Among the records below, the line containing "Task: Open the text color picker" marks the start. Output it and all lines after it exactly.

- _Records for this task_
++++++++++
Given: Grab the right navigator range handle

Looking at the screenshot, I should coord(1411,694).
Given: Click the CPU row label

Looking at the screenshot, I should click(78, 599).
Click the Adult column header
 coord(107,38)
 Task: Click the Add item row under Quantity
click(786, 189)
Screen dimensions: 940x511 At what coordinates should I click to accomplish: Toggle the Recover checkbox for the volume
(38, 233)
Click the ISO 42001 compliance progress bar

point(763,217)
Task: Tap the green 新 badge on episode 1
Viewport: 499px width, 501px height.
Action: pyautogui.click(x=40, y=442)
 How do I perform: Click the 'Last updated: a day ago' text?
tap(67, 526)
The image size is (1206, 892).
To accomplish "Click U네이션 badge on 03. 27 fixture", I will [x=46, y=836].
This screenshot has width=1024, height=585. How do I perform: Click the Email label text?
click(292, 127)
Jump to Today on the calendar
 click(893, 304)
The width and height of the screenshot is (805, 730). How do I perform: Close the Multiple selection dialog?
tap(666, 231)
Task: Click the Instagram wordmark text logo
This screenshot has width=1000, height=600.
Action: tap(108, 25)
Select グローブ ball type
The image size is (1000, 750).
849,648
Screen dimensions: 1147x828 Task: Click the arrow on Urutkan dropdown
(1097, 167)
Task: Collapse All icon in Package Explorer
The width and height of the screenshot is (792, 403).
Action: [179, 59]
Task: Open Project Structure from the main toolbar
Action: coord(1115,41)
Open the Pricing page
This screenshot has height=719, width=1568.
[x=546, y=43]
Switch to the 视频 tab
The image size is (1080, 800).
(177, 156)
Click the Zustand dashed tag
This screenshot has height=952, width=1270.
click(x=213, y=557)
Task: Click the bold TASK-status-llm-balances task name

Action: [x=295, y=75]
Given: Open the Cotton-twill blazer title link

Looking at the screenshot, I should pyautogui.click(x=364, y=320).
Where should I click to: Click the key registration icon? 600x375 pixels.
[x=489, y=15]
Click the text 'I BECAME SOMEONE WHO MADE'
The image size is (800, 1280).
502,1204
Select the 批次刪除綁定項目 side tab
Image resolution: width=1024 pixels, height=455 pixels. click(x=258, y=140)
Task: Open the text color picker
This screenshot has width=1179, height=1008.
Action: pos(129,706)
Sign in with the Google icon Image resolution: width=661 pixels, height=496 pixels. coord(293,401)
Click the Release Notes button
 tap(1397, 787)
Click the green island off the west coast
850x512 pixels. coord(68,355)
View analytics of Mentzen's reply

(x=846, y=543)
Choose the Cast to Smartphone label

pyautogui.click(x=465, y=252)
++++++++++
- _Finished task_
Task: Open the text color picker
This screenshot has width=1179, height=1008.
Action: pos(129,706)
Sign in with the Google icon Image resolution: width=661 pixels, height=496 pixels. coord(293,401)
Click the Release Notes button
 tap(1397, 787)
Click the green island off the west coast
850x512 pixels. coord(68,355)
View analytics of Mentzen's reply

(x=846, y=543)
Choose the Cast to Smartphone label

pyautogui.click(x=465, y=252)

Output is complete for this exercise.